Collected data:
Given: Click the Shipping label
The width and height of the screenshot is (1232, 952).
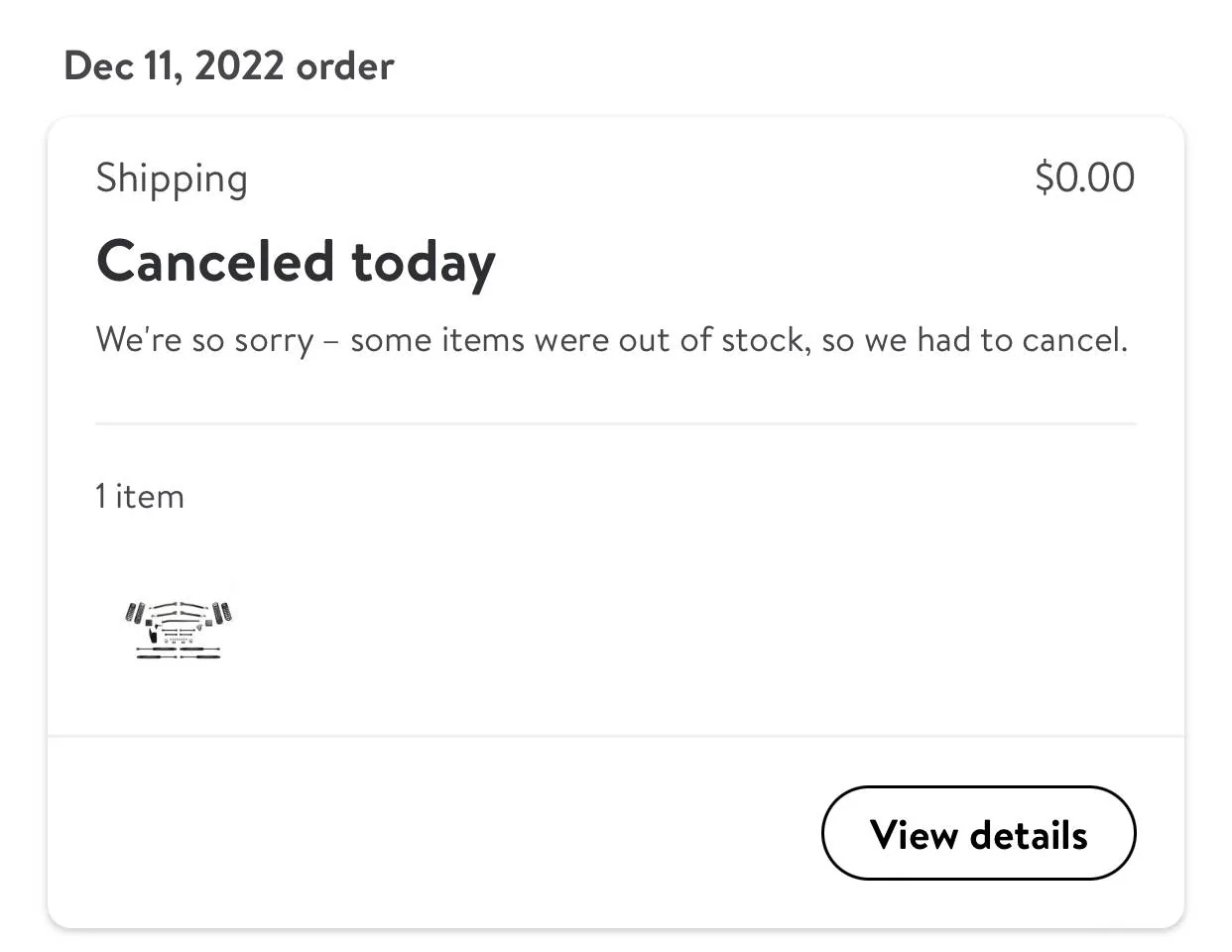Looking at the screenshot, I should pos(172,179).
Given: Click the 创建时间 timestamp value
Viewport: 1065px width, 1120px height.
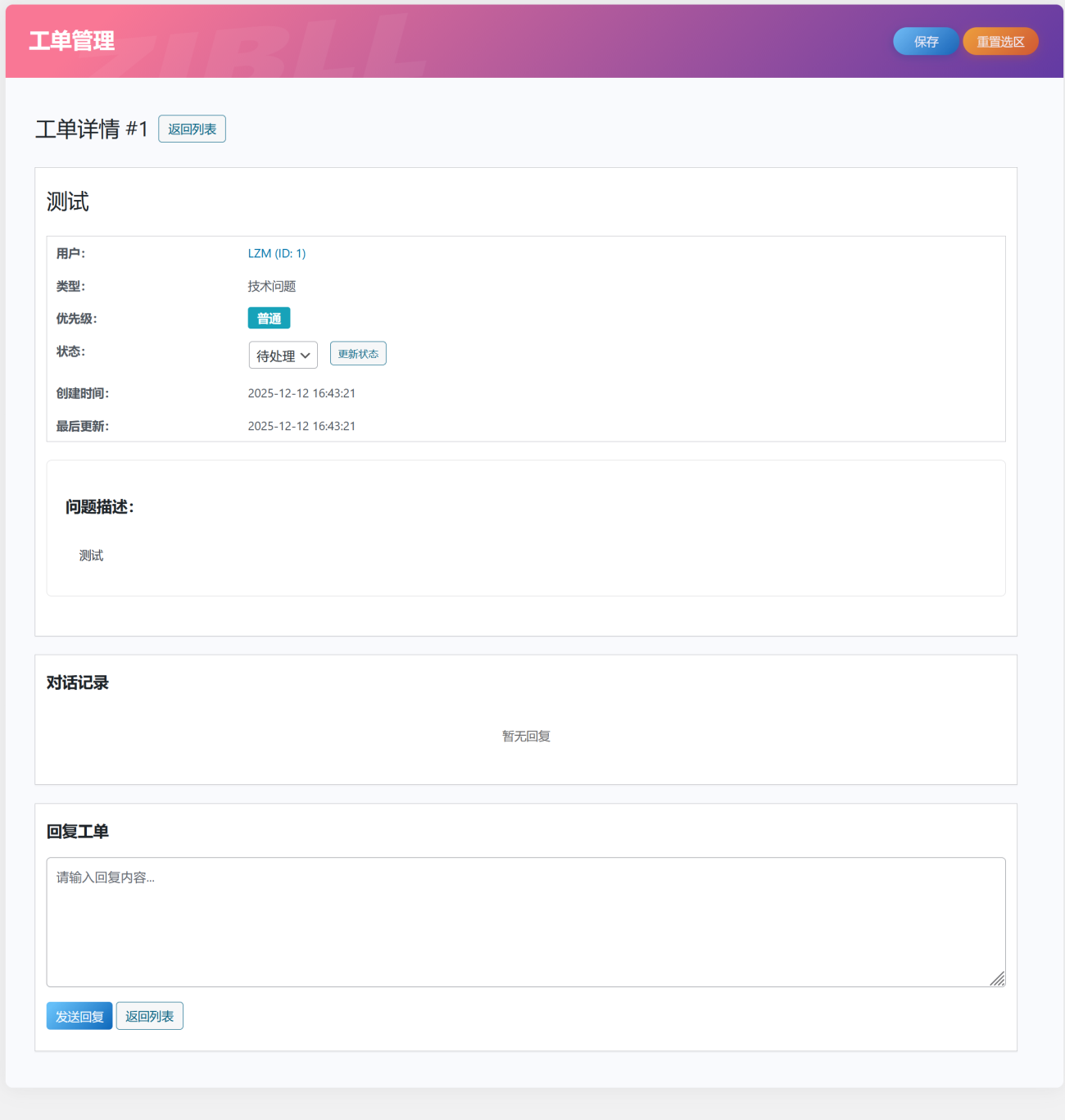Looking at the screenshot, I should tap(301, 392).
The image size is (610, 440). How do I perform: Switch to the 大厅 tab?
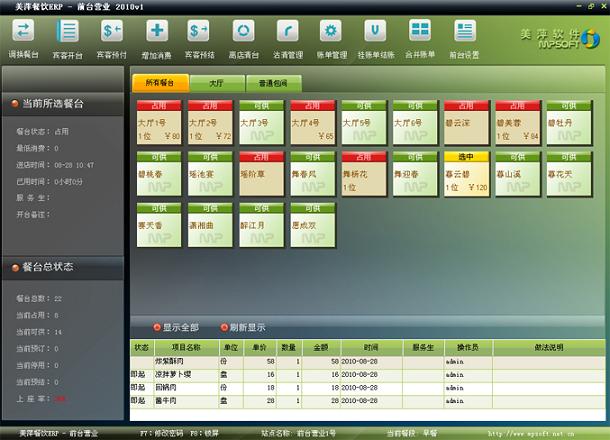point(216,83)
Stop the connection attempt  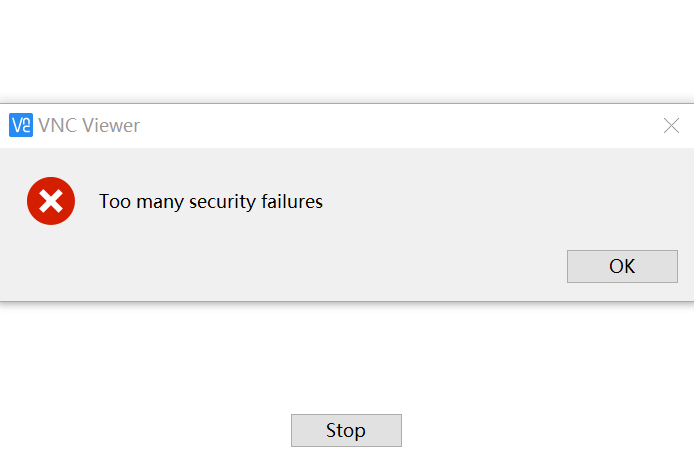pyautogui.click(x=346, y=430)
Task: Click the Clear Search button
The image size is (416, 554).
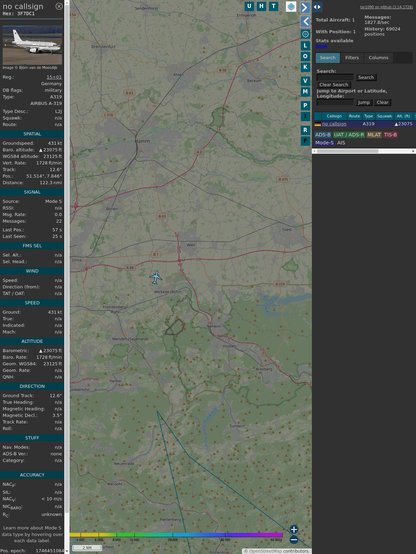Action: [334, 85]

WHAT NEEDS TO BE DONE: Beginning with the line where "Task: Click the Clear Search button" appears, restate word for word every line down to the last one in the data, but keep the pictures out.

ANSWER SPACE:
Task: Click the Clear Search button
The image size is (416, 554).
Action: [334, 85]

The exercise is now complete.